We could also consider contextual analysis, where physical, social and organisational settings of design need to be investigated and taken into account in design. For example:

  • physical (dusty, noisy, light, heat, etc...)
  • social (sharing of information/displays, communication, privacy, etc...)
  • cultural (etiquette, tone, reading/scanning style, terminology, data formats, etc...)
  • organisational (hierarchy, management style, user support, availability of training, etc)

GOMS

GOMS is an alternative to HTA that is very different. It is a lot more detailed and in depth and is applied to systems where timing and the number of keystrokes are vital. It is more complex to use than HTA, and it is not common. GOMS is an acronym for:

  • Goals - the end state the user is trying to reach; involves heirarchial decomposition into tasks
  • Operators - basic actions, such as moving a mouse
  • Methods - sequences of operators or procedures for achieving a goal or subgoal
  • Selection rules - invoked when there is a choice of methods

Prototyping

Users often can't say what they want, but as soon as you give them something and they get to use it, they know what they don't want. A bridge is needed between talking to users in the abstract about what they might want and building a full-blown system (with all the expense and effort that involves). The prototype is that bridge, it might be a paper-based outline of screens, a video simulation of interaction or a 3D cardboard mock-up of a device.

Prototypes are very useful for discussing ideas with stakeholders, and it encourages reflection on the design and allows you to explore alternative designs without commiting to one idea and to make ideas from scenarios that are more concrete.

Low fidelity (lo-fi) prototypes are not very like the end product and are very obviously rough and ready. They are cheap and simple to make and modify and it makes it clear to stakeholders that they can be criticised. They are fairly low risk; designers do not have much to risk with them, but they do not allow realistic use.

One form of lo-fi prototyping is storyboarding, a technique used in the film industry. A series of sketches, usually accompanied with some text (e.g., a scenario), show the flow of interaction. This is useful if you're good at sketching, otherwise it can be daunting.

Another method is using paper screenshots, where a sheet of paper or an index card is used for each page, and overview diagrams can be used to show links between screenshots. Some tools (such as Denim and Silk) exist to support this process, but they can keep the "sketchy" look of the prototype.

Another method is the Wizard of Oz system. In the 1980s, a prototype system was created for speech recognition. At the time, speech recognition was not currently available, so a fake system was used, where a human actually did the recognition. The term is now used for any system where the processing power is not implemented and a human "fakes" it.

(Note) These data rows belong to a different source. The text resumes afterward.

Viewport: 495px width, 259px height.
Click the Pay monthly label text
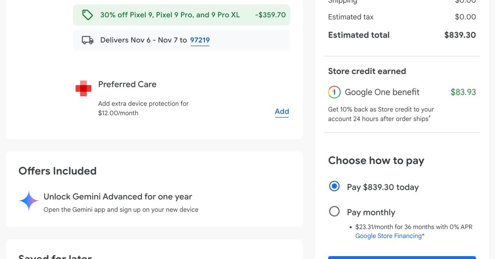coord(371,212)
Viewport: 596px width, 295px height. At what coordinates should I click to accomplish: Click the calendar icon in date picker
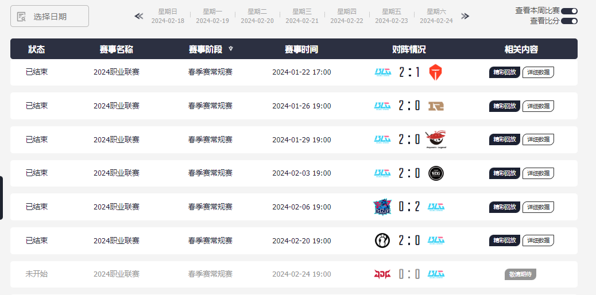coord(21,16)
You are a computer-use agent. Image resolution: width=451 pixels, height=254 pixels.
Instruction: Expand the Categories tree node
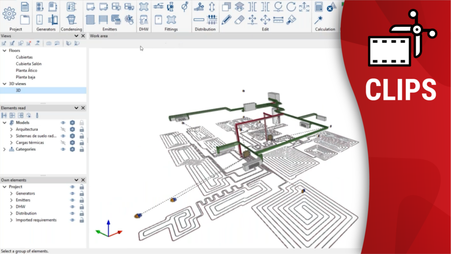click(x=5, y=149)

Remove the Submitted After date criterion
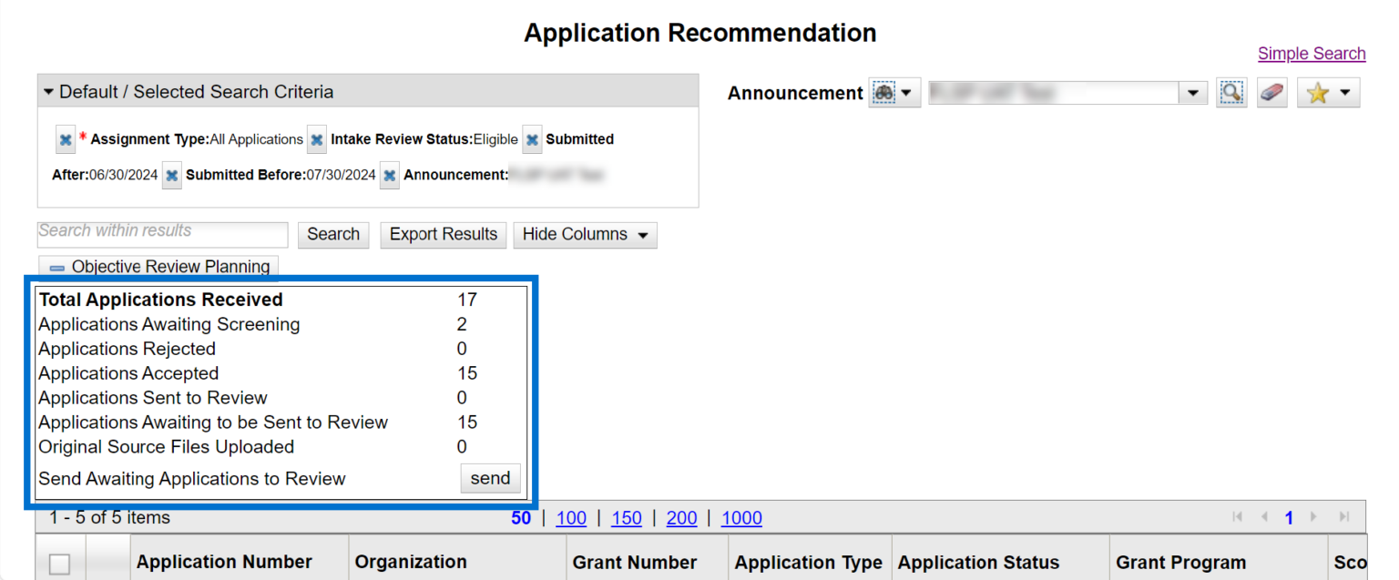click(532, 140)

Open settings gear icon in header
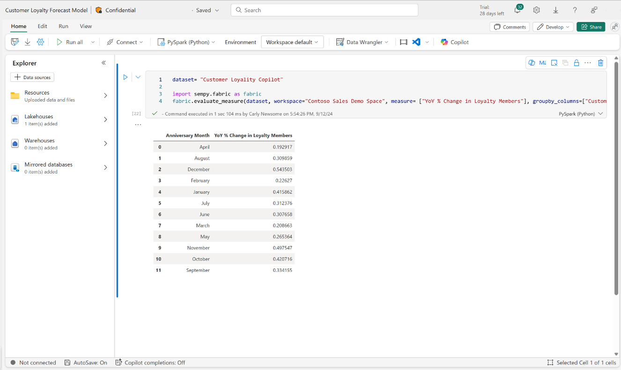point(536,10)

There is no need to deceive the user for a Wizard of Oz system as it can work perfectly well if the user knows it is a Wizard of Oz system.

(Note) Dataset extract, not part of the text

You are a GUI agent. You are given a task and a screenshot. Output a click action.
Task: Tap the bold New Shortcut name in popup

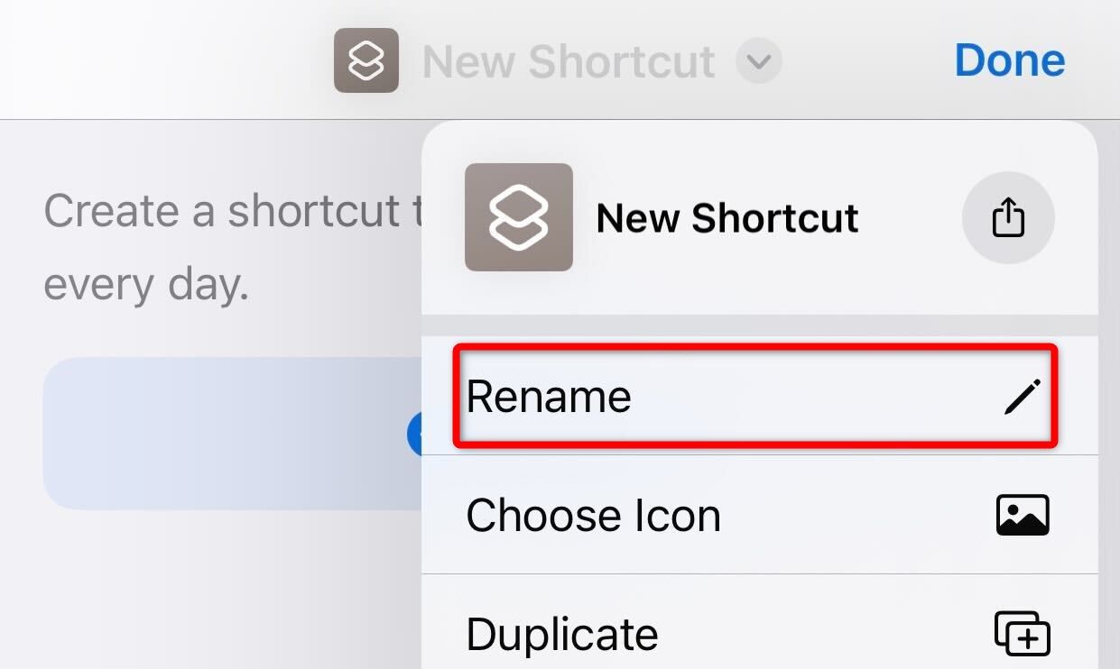point(727,218)
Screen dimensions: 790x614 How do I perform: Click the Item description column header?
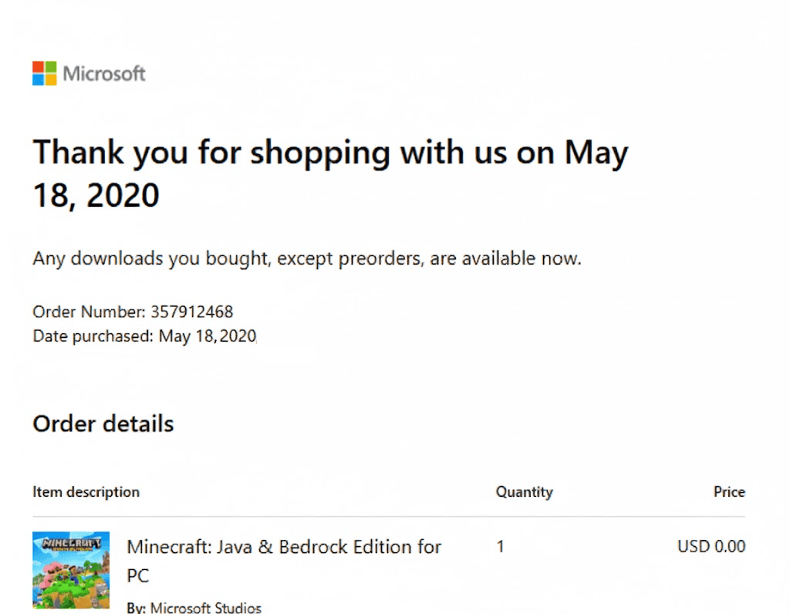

High fidelity prototyping uses materials that you would expect to find in the end product or system and looks much more like the final system. For software, people can use software such as Macromedia Dreamweaver or Visual Basic, or in the case of web pages, writing prototype HTML code. With high-fidelity prototyping, you get the real look and feel of some of the functionality, it serves as a living specification, it is good for exploration of design features and evaluation and it is a good marketing and sales tool.

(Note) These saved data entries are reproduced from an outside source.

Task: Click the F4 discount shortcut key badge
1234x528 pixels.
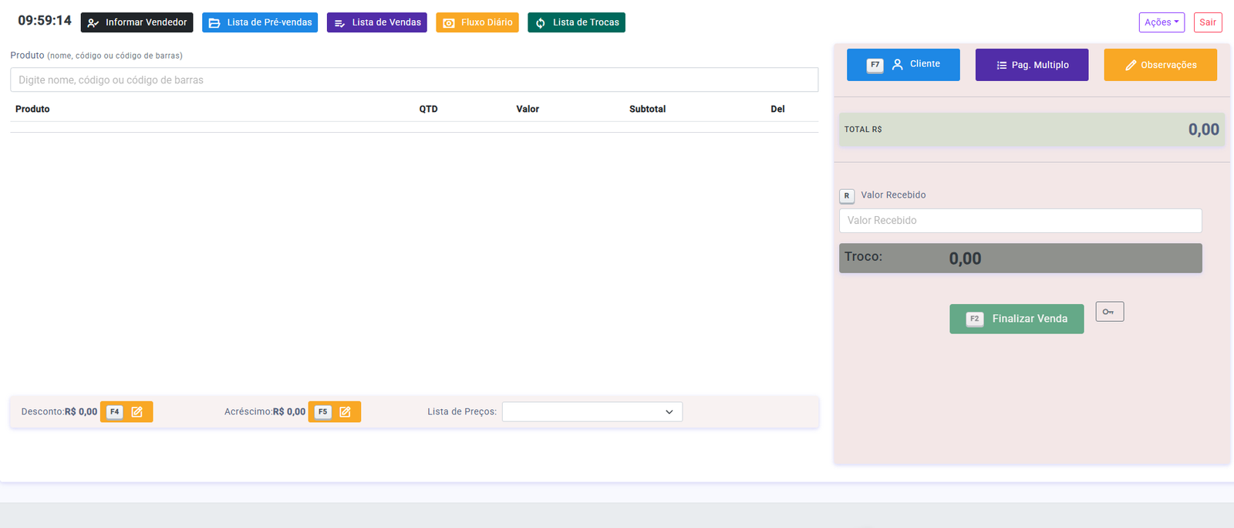Action: [115, 412]
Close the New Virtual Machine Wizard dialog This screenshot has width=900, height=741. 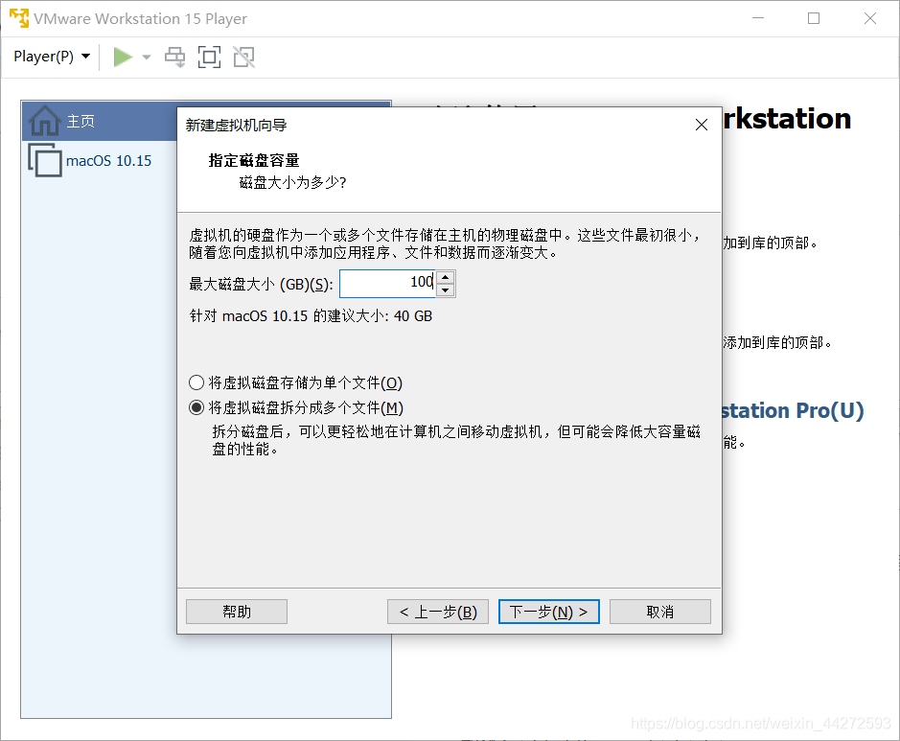702,125
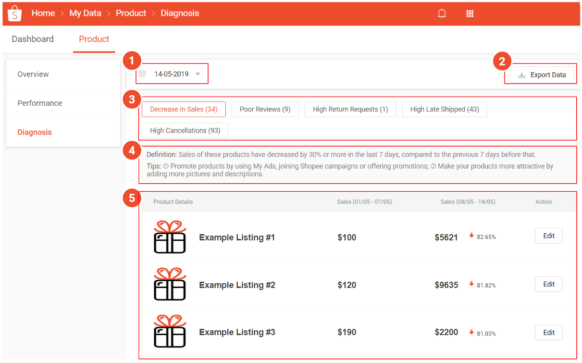
Task: Open the apps grid menu
Action: point(470,13)
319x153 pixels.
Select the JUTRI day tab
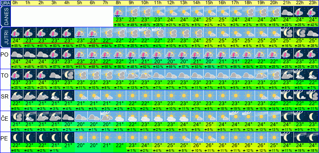[x=5, y=37]
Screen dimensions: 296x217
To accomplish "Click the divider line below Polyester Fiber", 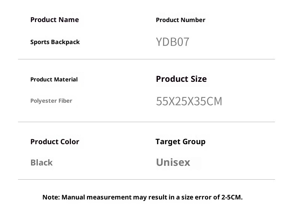I will click(146, 122).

It can be quite expensive and time-consuming however, especially if radical changes are possible; developers are often unwilling to scrap high-fidelity prototypes. Evaluators tend to comment on superficial design features rather than real design and user expectations can be set too high.

When creating prototypes, you have to consider depth vs. breadth - do you prototype all of the functionality, but then not go into any specific detail (horizontal prototyping), or do you prototype one or more functions, but in a lot of depth (vertical prototyping).

Evolutionary prototyping also exists, which is where you build the real system bit by bit and evaluate as you go along, and the opposite is throw-away prototyping, which is where a prototype is built in one system (perhaps repeatedly with changes), and then that thrown is totally thrown away and the real system is built from scratch (sometimes for efficiency, security, etc...).

A final type of prototyping is experience prototyping, where using prototypes allows the designers to really understand the users' experience, e.g., using a wheelchair for a day for different technologies like ATMs, etc...

Design

Conceptual Design

Conceptual design is taking the requirements and turning them into a description of the proposed system in terms of a set of integrated ideas and concepts about what it should do, how it should behave or look in a way that will be understandable by users and other stakeholders. It is not yet a real detailed, fully specified design, but is the "general idea".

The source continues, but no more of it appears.